DFDL Expressions and Daffodil Infoset Strings

The DFDL v1.0 specification now includes functions dfdl:decodeDFDLEntities(...) and dfdl:encodeDFDLEntities(...) which take a string value as argument, and which decode DFDL's entity syntax (such as "%LF;") into the corresponding unicode characters (decode), or the inverse of that, creating a string containing DFDL entities for characters that have entities defined (encode). By use of these functions strings can be constructed at runtime for properties that must use character entities. For example, the dfdl:terminator property's value is a list of DFDL string literals separated by whitespace. Within each string literal in the list, any whitespace must be represented using DFDL entities such as "%SP;" for the space character.  In the situation where the dfdl:terminator property is obtained from an element earlier in the data stream containing a single character, that character could be " " (a space); hence, the expression for dfdl:terminator must be

    dfdl:terminator='{ dfdl:encodeDFDLEntities(../../terminatorElement) }'

The value of the terminator property would then be "%SP;" which means the terminator is a single space character.
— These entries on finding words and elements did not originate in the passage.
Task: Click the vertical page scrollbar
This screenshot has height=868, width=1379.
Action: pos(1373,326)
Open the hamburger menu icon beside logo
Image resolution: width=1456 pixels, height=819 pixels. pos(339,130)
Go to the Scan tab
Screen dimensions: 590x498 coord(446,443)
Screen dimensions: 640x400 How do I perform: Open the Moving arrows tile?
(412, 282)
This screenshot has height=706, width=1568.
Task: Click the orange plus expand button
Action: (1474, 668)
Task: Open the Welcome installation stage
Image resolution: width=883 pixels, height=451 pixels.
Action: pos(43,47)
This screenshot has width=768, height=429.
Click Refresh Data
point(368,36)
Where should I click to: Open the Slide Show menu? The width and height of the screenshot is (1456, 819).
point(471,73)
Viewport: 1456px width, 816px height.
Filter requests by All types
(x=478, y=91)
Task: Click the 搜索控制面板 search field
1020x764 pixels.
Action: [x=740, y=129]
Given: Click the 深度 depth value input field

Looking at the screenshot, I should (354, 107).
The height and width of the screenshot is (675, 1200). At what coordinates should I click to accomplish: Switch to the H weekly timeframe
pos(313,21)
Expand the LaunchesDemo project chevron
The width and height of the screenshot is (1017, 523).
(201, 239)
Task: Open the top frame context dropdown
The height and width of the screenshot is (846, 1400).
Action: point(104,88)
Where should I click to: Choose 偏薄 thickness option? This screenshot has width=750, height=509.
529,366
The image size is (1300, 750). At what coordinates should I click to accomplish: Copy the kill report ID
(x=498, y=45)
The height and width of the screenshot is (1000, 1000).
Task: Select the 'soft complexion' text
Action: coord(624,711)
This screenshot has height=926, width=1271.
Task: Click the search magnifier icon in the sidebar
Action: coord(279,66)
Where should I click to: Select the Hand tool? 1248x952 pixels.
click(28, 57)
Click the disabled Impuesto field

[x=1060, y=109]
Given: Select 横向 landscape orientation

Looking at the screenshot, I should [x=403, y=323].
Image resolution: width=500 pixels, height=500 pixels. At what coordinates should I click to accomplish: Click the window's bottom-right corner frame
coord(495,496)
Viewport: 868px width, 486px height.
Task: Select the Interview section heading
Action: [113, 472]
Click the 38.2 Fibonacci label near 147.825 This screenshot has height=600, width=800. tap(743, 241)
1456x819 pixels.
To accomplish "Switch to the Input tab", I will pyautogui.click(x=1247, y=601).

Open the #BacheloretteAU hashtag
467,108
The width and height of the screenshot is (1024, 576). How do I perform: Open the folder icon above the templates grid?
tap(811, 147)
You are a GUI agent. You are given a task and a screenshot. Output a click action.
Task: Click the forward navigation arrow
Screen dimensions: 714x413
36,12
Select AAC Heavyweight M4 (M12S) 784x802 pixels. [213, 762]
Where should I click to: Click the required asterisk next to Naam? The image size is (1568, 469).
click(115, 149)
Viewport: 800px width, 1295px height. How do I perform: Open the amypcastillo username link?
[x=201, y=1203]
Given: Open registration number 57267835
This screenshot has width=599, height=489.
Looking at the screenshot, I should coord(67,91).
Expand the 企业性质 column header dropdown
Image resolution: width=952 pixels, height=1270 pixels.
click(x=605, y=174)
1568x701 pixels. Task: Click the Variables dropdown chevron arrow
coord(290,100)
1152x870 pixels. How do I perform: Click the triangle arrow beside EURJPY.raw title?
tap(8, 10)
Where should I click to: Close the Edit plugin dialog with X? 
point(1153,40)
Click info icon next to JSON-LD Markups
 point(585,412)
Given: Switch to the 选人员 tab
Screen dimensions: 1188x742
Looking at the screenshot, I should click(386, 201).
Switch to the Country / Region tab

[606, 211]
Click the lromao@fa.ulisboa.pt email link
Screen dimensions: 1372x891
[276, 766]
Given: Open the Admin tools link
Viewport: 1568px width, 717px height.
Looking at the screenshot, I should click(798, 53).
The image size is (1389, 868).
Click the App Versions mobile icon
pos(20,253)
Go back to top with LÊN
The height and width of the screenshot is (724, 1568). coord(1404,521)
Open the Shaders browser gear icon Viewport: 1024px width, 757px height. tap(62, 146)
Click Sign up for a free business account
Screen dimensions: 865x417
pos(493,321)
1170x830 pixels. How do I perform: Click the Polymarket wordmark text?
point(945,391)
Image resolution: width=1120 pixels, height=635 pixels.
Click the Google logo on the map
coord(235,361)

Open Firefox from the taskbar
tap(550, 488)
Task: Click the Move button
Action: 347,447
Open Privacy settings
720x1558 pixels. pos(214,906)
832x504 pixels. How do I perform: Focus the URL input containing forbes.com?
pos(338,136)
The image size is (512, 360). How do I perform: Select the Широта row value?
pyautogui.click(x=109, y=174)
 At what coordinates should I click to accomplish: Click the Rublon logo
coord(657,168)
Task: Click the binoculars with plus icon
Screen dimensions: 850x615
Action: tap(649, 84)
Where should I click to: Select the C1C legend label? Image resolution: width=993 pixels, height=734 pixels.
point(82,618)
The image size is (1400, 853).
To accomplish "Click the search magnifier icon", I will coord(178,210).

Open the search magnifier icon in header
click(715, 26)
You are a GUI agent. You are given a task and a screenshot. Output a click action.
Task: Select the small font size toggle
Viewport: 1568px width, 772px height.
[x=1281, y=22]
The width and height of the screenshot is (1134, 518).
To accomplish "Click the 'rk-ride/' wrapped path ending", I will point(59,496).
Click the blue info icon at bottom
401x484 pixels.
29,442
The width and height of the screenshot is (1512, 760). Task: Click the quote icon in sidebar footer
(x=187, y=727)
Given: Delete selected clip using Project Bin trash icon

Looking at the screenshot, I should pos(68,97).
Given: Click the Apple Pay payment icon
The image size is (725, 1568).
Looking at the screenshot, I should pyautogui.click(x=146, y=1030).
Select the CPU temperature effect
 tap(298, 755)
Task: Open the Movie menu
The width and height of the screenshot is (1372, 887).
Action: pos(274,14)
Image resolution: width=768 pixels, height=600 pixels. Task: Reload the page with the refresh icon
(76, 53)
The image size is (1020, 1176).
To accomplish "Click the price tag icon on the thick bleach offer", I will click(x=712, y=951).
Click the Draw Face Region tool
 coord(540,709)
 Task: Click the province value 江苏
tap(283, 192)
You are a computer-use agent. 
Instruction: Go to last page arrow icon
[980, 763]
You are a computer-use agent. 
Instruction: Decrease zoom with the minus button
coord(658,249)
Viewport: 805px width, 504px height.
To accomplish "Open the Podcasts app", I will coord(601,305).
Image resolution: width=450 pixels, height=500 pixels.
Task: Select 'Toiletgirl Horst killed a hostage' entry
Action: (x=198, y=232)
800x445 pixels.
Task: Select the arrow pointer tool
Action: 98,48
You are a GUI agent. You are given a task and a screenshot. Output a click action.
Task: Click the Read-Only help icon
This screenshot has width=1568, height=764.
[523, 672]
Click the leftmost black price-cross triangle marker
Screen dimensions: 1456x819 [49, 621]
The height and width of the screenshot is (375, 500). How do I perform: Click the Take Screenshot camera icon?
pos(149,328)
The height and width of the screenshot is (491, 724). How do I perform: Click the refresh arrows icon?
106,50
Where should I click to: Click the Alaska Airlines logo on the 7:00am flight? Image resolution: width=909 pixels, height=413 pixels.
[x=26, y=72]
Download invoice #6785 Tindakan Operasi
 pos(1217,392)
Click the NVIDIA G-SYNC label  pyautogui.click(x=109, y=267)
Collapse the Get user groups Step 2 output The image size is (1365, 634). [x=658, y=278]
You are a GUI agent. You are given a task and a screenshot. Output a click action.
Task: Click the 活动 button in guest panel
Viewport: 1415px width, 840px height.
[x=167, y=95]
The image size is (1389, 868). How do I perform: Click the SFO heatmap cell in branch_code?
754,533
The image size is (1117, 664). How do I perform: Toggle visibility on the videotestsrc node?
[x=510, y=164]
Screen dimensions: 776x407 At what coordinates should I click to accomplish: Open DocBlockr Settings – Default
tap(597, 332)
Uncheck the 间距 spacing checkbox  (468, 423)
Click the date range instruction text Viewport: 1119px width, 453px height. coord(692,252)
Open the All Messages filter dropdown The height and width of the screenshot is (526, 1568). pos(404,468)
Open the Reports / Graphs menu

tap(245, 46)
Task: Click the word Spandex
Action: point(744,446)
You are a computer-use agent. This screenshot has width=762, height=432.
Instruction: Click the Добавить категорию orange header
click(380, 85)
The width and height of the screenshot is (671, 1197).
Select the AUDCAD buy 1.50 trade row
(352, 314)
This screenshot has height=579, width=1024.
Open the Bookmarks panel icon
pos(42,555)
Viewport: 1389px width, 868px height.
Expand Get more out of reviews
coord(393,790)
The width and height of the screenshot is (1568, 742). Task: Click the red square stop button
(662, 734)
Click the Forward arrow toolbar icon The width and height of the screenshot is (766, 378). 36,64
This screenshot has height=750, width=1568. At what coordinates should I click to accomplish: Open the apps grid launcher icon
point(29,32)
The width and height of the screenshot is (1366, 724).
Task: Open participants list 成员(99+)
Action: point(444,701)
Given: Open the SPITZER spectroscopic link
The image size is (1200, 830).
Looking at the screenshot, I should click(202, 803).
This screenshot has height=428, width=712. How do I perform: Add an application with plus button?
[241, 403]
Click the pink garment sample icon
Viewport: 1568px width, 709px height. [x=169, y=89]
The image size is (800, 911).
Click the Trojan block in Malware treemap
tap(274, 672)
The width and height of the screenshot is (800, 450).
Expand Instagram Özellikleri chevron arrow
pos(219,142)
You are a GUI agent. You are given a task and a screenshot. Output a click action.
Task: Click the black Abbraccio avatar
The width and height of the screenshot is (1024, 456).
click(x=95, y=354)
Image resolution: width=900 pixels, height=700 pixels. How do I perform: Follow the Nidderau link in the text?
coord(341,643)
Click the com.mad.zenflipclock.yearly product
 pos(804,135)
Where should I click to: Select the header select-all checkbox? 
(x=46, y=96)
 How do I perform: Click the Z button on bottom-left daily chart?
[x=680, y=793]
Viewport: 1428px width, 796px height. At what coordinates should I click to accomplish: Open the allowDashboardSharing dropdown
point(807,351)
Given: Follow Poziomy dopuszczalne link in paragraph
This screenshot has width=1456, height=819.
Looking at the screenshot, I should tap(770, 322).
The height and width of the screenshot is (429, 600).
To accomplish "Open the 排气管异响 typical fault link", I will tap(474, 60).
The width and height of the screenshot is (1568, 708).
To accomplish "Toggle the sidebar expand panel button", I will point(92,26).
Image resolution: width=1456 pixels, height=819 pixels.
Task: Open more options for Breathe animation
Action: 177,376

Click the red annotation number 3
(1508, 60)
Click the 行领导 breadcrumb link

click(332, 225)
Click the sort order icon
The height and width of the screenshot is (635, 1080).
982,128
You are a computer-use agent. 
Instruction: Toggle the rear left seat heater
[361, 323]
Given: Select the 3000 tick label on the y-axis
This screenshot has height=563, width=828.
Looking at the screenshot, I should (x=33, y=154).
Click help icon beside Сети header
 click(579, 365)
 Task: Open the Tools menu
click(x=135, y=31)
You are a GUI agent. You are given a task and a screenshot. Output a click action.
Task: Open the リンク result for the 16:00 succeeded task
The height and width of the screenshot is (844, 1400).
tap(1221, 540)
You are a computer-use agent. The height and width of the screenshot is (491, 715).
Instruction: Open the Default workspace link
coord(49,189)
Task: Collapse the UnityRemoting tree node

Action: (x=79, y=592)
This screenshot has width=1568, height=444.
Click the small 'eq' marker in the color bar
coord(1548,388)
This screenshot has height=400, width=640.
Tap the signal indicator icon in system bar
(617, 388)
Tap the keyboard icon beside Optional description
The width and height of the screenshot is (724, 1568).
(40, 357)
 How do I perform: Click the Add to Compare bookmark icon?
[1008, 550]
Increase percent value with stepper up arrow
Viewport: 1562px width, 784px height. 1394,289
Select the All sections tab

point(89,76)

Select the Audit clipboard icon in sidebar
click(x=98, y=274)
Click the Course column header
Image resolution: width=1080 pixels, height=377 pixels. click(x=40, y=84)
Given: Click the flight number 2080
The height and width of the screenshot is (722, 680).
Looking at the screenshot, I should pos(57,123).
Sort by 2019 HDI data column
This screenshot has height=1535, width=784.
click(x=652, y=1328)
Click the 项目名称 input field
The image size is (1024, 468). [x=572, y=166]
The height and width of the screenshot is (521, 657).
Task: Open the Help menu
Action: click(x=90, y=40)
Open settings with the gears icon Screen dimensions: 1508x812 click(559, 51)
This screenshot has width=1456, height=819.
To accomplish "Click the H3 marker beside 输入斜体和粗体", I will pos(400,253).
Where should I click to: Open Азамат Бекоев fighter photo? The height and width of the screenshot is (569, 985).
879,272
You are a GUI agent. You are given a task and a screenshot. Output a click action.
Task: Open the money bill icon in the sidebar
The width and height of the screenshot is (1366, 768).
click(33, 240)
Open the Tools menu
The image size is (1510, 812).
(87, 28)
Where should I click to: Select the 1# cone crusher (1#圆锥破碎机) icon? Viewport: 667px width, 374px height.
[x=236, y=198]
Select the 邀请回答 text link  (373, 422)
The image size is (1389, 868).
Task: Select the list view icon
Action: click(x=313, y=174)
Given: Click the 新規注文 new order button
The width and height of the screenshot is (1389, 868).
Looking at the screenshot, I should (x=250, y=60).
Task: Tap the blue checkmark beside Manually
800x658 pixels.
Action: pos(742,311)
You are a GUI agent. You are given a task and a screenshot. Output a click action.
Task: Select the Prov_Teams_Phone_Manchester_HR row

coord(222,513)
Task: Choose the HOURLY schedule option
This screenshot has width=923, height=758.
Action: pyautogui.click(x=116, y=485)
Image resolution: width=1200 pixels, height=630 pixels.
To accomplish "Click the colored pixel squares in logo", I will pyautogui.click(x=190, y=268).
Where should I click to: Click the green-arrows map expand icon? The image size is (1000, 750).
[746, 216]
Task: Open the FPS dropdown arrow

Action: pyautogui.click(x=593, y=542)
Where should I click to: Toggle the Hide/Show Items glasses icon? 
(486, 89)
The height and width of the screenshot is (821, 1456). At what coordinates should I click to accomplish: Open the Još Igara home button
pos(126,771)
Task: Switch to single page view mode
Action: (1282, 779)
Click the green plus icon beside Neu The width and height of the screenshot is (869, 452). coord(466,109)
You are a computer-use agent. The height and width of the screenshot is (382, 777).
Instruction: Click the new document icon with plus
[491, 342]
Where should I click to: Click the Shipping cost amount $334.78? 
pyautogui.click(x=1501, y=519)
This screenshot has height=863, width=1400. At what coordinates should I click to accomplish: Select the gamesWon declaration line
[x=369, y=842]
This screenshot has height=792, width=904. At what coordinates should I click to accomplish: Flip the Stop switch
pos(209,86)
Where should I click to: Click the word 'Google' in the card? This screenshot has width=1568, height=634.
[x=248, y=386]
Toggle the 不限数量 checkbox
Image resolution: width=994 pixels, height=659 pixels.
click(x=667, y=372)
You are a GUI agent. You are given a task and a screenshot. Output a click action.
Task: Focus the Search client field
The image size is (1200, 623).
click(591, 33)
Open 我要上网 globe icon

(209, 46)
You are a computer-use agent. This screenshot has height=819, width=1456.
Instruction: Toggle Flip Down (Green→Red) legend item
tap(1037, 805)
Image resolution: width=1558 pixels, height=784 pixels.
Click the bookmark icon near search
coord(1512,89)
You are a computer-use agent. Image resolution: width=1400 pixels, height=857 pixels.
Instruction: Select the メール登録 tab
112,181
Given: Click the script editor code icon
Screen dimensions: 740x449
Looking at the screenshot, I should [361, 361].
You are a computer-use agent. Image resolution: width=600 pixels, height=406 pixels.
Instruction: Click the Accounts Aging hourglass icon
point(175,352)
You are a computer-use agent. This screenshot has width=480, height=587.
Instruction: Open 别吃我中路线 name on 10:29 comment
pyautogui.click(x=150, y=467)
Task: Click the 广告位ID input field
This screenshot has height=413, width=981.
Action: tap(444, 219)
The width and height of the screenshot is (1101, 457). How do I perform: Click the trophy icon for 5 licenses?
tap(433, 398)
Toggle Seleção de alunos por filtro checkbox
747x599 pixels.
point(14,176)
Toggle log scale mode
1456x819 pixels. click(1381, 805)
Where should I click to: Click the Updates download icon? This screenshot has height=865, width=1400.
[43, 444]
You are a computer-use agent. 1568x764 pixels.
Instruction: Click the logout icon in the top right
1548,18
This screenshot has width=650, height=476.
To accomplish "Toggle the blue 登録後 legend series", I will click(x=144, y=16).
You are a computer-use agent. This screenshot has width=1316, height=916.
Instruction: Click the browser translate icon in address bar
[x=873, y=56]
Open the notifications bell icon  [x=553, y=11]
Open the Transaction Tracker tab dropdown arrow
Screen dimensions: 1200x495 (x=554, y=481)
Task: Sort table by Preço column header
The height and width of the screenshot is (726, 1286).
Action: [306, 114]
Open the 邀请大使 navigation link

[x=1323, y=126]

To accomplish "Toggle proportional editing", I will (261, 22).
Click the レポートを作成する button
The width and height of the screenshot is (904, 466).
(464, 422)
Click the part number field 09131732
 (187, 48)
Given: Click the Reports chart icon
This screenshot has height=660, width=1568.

Daffodil Infoset and TDML Runner

The Daffodil TDML runner constructs the <tdml:dfdlInfoset> element contents by post-processing all strings so that the DFDL character entities notation can be used to express XML-illegal characters.

So for example:

     <tdml:dfdlInfoset><foo>abc%NUL;</foo></tdml:dfdlInfoset>

would translate the %NUL; entity notation into character #x00, which is illegal in XML, and so it would be remapped to character #xE000. Hence, the above example is equivalent to writing:

     <tdml:dfdlInfoset><foo>abc&#xE000;</foo></tdml:dfdlInfoset>

which uses the XML numeric character entity to directly insert the remapped #xE000 character directly.  The use of DFDL character entities simply allows the notational convenience of the use of the symbolic form of these entities (NUL, CR, LF, HT, VT, FF, etc.), or the DFDL numeric entities form (for example "%#x02;") for notational consistency across DFDL schema and TDML test files.

Use of the DFDL character entities is preferred as it is portable to other DFDL implementations than just Daffodil. The remapping of XML-illegal characters to the PUA is a Daffodil-specific behaviour.

 

Other XML Output Options

XSLT has a variety of options in the xsl:output element that may be useful in terms of copying their names or meanings. It has options for encoding, for whether or not to add the xml declaration at the beginning of the xml, and even a way to list the elements where the contents should be surrounded by CDATA bracketing.